23 August 2010

Why the "Big Society" will fail

Yes, I know this article is in the Mail, but it pays among the highest wages in the journopuke sector, has the highest circulation of any daily and even those who define themselves by loathing what it stands for very, very seldom dare to question the accuracy of its reporting.

The article - a long interview with an anonymous senior planning officer - is not really news at all. Most people know that local authorities - regardless of the dominant party - are over-manned, chronically unproductive, and corrupt.
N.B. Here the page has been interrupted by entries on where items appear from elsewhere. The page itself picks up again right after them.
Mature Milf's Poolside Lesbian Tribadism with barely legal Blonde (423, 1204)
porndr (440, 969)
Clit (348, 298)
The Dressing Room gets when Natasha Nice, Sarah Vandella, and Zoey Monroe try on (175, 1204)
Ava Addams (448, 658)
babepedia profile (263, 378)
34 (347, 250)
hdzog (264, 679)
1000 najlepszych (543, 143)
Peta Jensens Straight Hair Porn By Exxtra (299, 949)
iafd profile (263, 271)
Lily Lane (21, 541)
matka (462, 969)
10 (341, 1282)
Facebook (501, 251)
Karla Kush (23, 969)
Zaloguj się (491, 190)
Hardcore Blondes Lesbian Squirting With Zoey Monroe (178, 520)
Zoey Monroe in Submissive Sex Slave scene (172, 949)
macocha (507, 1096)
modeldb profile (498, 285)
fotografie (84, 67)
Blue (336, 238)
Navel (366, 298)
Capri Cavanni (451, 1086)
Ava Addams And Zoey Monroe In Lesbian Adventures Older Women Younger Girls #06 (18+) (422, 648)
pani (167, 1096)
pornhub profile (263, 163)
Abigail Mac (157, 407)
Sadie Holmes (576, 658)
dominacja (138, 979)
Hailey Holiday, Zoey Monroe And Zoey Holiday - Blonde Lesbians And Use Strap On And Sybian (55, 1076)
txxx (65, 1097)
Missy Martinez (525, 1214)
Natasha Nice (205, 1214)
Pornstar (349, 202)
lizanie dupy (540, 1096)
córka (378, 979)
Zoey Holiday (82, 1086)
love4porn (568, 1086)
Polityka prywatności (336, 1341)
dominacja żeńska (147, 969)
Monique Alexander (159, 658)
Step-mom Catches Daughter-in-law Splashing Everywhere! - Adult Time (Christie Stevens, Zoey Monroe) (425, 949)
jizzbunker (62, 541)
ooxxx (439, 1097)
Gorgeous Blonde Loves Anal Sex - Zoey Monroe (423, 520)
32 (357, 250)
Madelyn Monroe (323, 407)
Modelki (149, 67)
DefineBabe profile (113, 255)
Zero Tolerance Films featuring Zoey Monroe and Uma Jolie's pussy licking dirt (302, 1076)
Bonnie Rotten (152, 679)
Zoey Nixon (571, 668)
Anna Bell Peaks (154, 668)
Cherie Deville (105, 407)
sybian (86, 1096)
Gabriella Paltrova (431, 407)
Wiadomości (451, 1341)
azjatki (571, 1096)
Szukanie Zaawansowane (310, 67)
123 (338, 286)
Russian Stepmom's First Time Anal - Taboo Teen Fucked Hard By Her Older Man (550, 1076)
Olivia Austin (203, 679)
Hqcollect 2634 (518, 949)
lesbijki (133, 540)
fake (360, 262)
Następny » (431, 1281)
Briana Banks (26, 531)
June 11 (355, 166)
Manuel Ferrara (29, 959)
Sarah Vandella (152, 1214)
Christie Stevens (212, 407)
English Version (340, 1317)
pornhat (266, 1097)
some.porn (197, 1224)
The trend to over-centralization that accelerated under Margaret Thatcher was driven by those facts, plus the fiscally irresponsible loopiness of councils that fell to arseholes posing as revolutionaries.

David Cameron's "Big Society" seeks to resolve the problem another way, by empowering citizens to create alternatives to statist "solutions" that never solve anything. It's a great idea, and it might work - if only we could import millions of ethnic Chinese and export a like number of made-in-Britain scrotes.

But who would have them? The most staggering fact of the last decade is that the Labour regime created jobs only in the feather-bedded state sector, and most of those jobs went to immigrants, because the British unemployed lack basic skills, motivation and self-discipline. Cool Britannia, innit?    

I'm in no doubt the article's conclusion is correct: Britain is a long way past the point of no return, and the drain of statist parasitism will continue until the society is reduced to a husk. I weep for my grandchildren.
Cuts and pay freezes are desperately needed, but the one thing Mr Osborne will never be able to control is the culture of inertia and inefficiency that is rife throughout the public sector.
 

Of course, when I tell my friends in the private sector about my working conditions, they can scarcely believe it. As the recession bites, they consider themselves lucky to be holding on to their jobs, and are willing to work extra hours or take a pay freeze to ensure their firm's survival.

In the public sector, though, there is no competitive edge; no incentive to cuts costs or improve efficiency. Few genuinely fear for their job security, protected as they are by threats of union action every time the axe looks likely to fall.
It's the same story across the world: when a nation's public sector is allowed to expand into a bloated behemoth, it is almost impossible to cut it down to size, still less to change the culture of waste and laziness that sets in.